• [Pixel coordinate grounding data]:
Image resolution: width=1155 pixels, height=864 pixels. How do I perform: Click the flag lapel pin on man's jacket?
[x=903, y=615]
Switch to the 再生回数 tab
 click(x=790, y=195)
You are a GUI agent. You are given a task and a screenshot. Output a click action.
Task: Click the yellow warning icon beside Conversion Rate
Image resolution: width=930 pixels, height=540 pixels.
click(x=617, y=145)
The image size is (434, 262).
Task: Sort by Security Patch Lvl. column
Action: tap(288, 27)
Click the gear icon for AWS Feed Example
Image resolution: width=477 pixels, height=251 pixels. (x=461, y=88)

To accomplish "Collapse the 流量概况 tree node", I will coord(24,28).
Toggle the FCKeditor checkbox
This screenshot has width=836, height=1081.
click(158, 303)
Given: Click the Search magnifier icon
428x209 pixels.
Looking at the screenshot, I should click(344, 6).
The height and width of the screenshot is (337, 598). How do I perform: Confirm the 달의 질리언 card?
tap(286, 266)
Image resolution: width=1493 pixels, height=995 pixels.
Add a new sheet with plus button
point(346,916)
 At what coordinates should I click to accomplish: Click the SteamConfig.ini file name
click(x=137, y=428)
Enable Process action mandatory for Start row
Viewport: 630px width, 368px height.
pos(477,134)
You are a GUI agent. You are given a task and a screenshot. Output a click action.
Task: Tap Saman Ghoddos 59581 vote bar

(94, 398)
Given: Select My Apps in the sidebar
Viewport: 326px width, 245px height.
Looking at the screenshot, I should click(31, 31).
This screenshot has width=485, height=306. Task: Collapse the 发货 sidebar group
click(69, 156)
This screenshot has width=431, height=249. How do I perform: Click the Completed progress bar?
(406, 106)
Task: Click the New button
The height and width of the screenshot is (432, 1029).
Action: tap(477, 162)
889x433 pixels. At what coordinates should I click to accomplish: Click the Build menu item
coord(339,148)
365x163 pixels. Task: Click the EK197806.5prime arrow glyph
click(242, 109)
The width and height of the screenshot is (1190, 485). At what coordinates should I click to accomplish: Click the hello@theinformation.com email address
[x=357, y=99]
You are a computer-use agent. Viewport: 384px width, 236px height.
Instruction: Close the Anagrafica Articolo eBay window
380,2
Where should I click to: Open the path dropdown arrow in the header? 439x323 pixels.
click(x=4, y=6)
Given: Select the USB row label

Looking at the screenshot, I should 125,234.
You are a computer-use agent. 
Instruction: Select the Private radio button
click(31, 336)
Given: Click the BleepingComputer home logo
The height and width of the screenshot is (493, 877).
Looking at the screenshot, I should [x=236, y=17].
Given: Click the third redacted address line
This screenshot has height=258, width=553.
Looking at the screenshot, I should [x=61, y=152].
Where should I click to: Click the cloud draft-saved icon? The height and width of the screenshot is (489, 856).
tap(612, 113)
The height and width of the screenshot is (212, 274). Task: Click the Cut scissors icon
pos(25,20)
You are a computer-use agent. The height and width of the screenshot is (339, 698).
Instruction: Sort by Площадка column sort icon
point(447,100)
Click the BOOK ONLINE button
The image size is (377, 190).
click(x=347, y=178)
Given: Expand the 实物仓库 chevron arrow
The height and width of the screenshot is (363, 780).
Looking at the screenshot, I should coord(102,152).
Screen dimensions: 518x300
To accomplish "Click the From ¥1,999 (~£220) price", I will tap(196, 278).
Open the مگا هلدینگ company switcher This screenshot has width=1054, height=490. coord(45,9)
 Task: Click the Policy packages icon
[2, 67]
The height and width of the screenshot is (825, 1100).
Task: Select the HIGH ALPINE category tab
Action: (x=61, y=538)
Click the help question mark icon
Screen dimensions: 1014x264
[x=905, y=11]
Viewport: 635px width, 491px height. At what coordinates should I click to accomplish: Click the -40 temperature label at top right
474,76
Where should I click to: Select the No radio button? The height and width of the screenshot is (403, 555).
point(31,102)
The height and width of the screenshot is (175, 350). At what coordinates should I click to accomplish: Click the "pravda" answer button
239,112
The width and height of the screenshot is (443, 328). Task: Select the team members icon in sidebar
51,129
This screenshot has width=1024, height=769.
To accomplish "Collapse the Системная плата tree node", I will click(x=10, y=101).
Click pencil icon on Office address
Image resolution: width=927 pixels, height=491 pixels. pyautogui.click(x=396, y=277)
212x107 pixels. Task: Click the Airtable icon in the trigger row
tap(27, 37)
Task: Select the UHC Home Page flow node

• [Problem statement]:
Only one stretch of the data above is needed. Restate it word for word, from the line containing "889x433 pixels. At" through the line containing "You are a computer-use agent. The", both ends included.

• [Exercise output]:
889x433 pixels. At what coordinates should I click to accomplish: Click the Build menu item
coord(339,148)
365x163 pixels. Task: Click the EK197806.5prime arrow glyph
click(242, 109)
The width and height of the screenshot is (1190, 485). At what coordinates should I click to accomplish: Click the hello@theinformation.com email address
[x=357, y=99]
You are a computer-use agent. Viewport: 384px width, 236px height.
Instruction: Close the Anagrafica Articolo eBay window
380,2
Where should I click to: Open the path dropdown arrow in the header? 439x323 pixels.
click(x=4, y=6)
Given: Select the USB row label

Looking at the screenshot, I should 125,234.
You are a computer-use agent. 
Instruction: Select the Private radio button
click(31, 336)
Given: Click the BleepingComputer home logo
The height and width of the screenshot is (493, 877).
Looking at the screenshot, I should [x=236, y=17].
Given: Click the third redacted address line
This screenshot has height=258, width=553.
Looking at the screenshot, I should [x=61, y=152].
Where should I click to: Click the cloud draft-saved icon? The height and width of the screenshot is (489, 856).
tap(612, 113)
The height and width of the screenshot is (212, 274). Task: Click the Cut scissors icon
pos(25,20)
You are a computer-use agent. The height and width of the screenshot is (339, 698).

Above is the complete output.